BEGIN Data for processing

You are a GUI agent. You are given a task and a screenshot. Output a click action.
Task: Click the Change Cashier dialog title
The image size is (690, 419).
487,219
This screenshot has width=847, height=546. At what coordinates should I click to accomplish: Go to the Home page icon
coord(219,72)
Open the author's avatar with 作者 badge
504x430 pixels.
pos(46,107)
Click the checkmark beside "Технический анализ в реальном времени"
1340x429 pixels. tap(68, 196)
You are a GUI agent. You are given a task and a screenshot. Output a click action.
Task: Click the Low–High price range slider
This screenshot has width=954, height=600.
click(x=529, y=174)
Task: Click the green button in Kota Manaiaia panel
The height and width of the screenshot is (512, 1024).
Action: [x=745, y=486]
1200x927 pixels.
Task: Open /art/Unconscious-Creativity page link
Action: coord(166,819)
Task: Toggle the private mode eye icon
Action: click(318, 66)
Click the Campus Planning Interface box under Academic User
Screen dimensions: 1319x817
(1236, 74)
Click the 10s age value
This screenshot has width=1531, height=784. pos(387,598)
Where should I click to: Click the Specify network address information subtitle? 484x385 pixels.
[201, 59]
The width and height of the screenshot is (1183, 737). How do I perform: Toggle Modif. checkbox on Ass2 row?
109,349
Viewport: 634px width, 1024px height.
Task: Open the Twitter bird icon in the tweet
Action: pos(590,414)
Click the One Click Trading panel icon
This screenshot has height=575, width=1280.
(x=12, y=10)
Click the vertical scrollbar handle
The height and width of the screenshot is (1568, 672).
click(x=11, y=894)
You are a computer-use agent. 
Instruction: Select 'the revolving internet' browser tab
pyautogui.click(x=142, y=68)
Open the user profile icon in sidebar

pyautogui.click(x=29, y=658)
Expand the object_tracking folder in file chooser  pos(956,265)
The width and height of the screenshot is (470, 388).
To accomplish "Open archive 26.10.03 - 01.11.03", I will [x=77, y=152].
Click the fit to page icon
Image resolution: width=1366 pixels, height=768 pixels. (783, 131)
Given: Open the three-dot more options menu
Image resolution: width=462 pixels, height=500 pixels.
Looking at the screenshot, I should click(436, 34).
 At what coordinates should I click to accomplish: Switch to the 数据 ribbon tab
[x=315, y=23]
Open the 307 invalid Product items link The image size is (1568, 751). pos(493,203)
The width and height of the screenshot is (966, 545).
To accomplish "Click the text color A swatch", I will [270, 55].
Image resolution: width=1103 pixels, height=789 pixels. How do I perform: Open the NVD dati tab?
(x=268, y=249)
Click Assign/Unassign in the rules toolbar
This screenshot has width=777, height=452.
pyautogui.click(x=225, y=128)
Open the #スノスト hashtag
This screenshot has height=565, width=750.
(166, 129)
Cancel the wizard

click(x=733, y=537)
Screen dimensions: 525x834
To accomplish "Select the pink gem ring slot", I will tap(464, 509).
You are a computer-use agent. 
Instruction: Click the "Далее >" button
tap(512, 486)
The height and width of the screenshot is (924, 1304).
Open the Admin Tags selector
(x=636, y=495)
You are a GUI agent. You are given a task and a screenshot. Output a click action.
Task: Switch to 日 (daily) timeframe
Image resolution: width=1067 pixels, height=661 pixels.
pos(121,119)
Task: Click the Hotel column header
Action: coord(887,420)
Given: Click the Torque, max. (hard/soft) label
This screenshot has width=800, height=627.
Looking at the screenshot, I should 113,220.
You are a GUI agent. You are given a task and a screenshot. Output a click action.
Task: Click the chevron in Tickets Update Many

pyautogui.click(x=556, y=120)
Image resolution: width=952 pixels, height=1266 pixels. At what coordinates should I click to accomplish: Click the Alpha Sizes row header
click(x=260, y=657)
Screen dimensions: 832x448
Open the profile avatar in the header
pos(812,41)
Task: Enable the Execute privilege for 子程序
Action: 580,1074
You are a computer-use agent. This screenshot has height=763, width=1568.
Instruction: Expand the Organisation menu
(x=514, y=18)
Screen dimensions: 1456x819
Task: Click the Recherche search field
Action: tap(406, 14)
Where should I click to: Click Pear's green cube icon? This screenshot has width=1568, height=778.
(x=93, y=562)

END Data for processing

# What this task involves
Take exactly the lines from the one containing "Task: Click the chevron" through the one containing "Screen dimensions: 832x448" in the data above, and output them with nothing added.

# Worked solution
Task: Click the chevron in Tickets Update Many

pyautogui.click(x=556, y=120)
Image resolution: width=952 pixels, height=1266 pixels. At what coordinates should I click to accomplish: Click the Alpha Sizes row header
click(x=260, y=657)
Screen dimensions: 832x448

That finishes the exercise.